- Theatrical release poster
- Directed by: C. V. Sridhar
- Screenplay by: C. V. Sridhar
- Story by: Debnarayan Gupta
- Produced by: S. L. Nahaatha A. K. Balasubramanian
- Starring: Muthuraman R. Vijayakumari
- Cinematography: Balu
- Edited by: N. M. Shankar
- Music by: M. S. Viswanathan
- Production company: Sree Productions
- Distributed by: Rajshri Productions
- Release date: 4 March 1966;
- Running time: 157 minutes
- Country: India
- Language: Tamil

= Kodimalar =

1966 film by C. V. Sridhar

Kodimalar is a 1966 Indian Tamil-language drama film written and directed by C. V. Sridhar. The film stars Muthuraman and R. Vijayakumari, with A. V. M. Rajan, Nagesh, M. V. Rajamma and Kanchana in supporting roles. It is a remake of the Bengali film Shyamali (1956), itself based on Debnarayan Gupta's play of the same name. The film was released on 4 March 1966 and failed commercially.

== Plot ==

Lakshmi, a mute woman, faces numerous troubles with her mother-in-law.

== Cast ==
- Male cast
- Muthuraman as Ramu
- A. V. M. Rajan as Thambi Durai
- Nagesh as Annamalai
- Female cast
- R. Vijayakumari as Lakshmi
- M. V. Rajamma as Ramu's mother
- Kanchana as Parvathi

== Production ==
Although the Bengali film Shyamali (1956), based on Debnarayan Gupta's play of the same name, was a box-office failure, C. V. Sridhar still decided to adapt the story in Tamil. The remake, titled Kodimalar, was produced by Sree Productions and directed by Sridhar who also wrote the screenplay. Cinematography was handled by Balu, and editing by N. M. Shankar. Filming was suspended, but resumed in October 1965 after six months.

== Soundtrack ==
The music was composed by M. S. Viswanathan, with lyrics by Kannadasan. The song Mouname Paarvayaal is based on raga Tilak Kamod.

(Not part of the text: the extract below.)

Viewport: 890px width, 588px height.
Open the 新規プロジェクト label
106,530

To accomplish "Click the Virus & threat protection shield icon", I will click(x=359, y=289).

| Song | Singers | Length |
|---|---|---|
| "Malare Nee Solla" | P. Susheela | 03:25 |
| "Mouname Paarvayaal" | P. B. Sreenivas | 04:04 |
| "Kannadi Meniyadi" | L. R. Eswari, P. Susheela | 03:23 |
| "Kalathu Metta" | A. L. Raghavan, L. R. Eswari |  |
| "Chittaga Thulli Thulli" | T. M. Soundararajan, P. Susheela | 04:59 |
| "Kaanakathai Thedi Indru" | Sirkazhi Govindarajan | 03:17 |

== Release and reception ==
Kodimalar was released on 4 March 1966, and distributed by Rajshri Productions. On 12 March 1966, The Indian Express wrote, "The main defect with the film is that its characters and incidents are so strikingly similar to those seen in some previous Tamil movies that we do not feel like viewing a new film." Writing for Sport and Pastime, T. M. Ramachandran wrote "The delineation of the story follows the conventional pattern. The direction by Sridhar is uninspiring in the first half of the film, in which they are dull patches though it improves in the second". Kalki said Vijayakumari's performance salvaged the film's flaws. The film was commercially unsuccessful.